━━ Data supplied ━━

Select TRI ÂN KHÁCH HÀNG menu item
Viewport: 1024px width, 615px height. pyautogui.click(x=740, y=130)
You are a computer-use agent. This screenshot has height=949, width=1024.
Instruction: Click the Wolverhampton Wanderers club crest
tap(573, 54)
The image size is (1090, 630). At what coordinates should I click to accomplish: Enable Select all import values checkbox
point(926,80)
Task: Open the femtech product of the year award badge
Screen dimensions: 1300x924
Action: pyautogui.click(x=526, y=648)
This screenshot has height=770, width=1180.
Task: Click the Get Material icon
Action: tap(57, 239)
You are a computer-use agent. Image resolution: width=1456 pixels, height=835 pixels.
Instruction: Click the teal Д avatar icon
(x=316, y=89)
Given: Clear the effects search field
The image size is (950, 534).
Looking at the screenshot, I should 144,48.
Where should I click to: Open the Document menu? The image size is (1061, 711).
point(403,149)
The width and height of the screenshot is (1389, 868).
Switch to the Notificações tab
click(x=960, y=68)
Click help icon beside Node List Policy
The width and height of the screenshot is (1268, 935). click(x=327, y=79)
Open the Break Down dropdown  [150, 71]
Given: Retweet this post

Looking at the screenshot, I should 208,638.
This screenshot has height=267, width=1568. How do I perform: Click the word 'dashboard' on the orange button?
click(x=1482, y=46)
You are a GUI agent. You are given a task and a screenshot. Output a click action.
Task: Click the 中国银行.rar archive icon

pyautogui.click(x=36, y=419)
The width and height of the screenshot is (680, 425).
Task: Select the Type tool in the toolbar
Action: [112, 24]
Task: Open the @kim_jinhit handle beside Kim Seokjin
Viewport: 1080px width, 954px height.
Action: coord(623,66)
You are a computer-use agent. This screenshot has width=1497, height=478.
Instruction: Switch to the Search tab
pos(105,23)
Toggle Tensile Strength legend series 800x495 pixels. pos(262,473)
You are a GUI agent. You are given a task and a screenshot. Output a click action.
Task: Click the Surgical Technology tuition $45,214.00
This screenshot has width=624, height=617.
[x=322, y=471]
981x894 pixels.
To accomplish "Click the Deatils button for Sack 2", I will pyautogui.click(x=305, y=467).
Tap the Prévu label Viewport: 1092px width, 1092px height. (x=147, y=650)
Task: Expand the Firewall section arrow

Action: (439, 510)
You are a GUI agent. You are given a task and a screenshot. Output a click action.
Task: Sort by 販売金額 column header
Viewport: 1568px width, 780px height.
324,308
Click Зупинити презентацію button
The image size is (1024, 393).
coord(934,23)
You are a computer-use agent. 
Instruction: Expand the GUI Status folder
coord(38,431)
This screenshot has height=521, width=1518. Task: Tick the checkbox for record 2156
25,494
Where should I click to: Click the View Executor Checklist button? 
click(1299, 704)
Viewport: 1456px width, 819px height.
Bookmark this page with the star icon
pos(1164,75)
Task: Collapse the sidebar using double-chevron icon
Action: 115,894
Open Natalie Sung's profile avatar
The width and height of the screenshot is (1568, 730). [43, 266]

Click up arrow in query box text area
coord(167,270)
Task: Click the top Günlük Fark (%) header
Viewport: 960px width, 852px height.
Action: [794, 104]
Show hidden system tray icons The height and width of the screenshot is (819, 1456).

━━━

• **Task brief**: Your answer must be the complete data, repeated word for word.

• **Response area**:
Select TRI ÂN KHÁCH HÀNG menu item
Viewport: 1024px width, 615px height. pyautogui.click(x=740, y=130)
You are a computer-use agent. This screenshot has height=949, width=1024.
Instruction: Click the Wolverhampton Wanderers club crest
tap(573, 54)
The image size is (1090, 630). At what coordinates should I click to accomplish: Enable Select all import values checkbox
point(926,80)
Task: Open the femtech product of the year award badge
Screen dimensions: 1300x924
Action: pyautogui.click(x=526, y=648)
This screenshot has height=770, width=1180.
Task: Click the Get Material icon
Action: tap(57, 239)
You are a computer-use agent. Image resolution: width=1456 pixels, height=835 pixels.
Instruction: Click the teal Д avatar icon
(x=316, y=89)
Given: Clear the effects search field
The image size is (950, 534).
Looking at the screenshot, I should 144,48.
Where should I click to: Open the Document menu? The image size is (1061, 711).
point(403,149)
The width and height of the screenshot is (1389, 868).
Switch to the Notificações tab
click(x=960, y=68)
Click help icon beside Node List Policy
The width and height of the screenshot is (1268, 935). click(x=327, y=79)
Open the Break Down dropdown  [150, 71]
Given: Retweet this post

Looking at the screenshot, I should 208,638.
This screenshot has height=267, width=1568. How do I perform: Click the word 'dashboard' on the orange button?
click(x=1482, y=46)
You are a GUI agent. You are given a task and a screenshot. Output a click action.
Task: Click the 中国银行.rar archive icon

pyautogui.click(x=36, y=419)
The width and height of the screenshot is (680, 425).
Task: Select the Type tool in the toolbar
Action: [112, 24]
Task: Open the @kim_jinhit handle beside Kim Seokjin
Viewport: 1080px width, 954px height.
Action: coord(623,66)
You are a computer-use agent. This screenshot has width=1497, height=478.
Instruction: Switch to the Search tab
pos(105,23)
Toggle Tensile Strength legend series 800x495 pixels. pos(262,473)
You are a GUI agent. You are given a task and a screenshot. Output a click action.
Task: Click the Surgical Technology tuition $45,214.00
This screenshot has width=624, height=617.
[x=322, y=471]
981x894 pixels.
To accomplish "Click the Deatils button for Sack 2", I will pyautogui.click(x=305, y=467).
Tap the Prévu label Viewport: 1092px width, 1092px height. (x=147, y=650)
Task: Expand the Firewall section arrow

Action: (439, 510)
You are a GUI agent. You are given a task and a screenshot. Output a click action.
Task: Sort by 販売金額 column header
Viewport: 1568px width, 780px height.
324,308
Click Зупинити презентацію button
The image size is (1024, 393).
coord(934,23)
You are a computer-use agent. 
Instruction: Expand the GUI Status folder
coord(38,431)
This screenshot has height=521, width=1518. Task: Tick the checkbox for record 2156
25,494
Where should I click to: Click the View Executor Checklist button? 
click(1299, 704)
Viewport: 1456px width, 819px height.
Bookmark this page with the star icon
pos(1164,75)
Task: Collapse the sidebar using double-chevron icon
Action: 115,894
Open Natalie Sung's profile avatar
The width and height of the screenshot is (1568, 730). [43, 266]

Click up arrow in query box text area
coord(167,270)
Task: Click the top Günlük Fark (%) header
Viewport: 960px width, 852px height.
Action: [794, 104]
Show hidden system tray icons The height and width of the screenshot is (819, 1456).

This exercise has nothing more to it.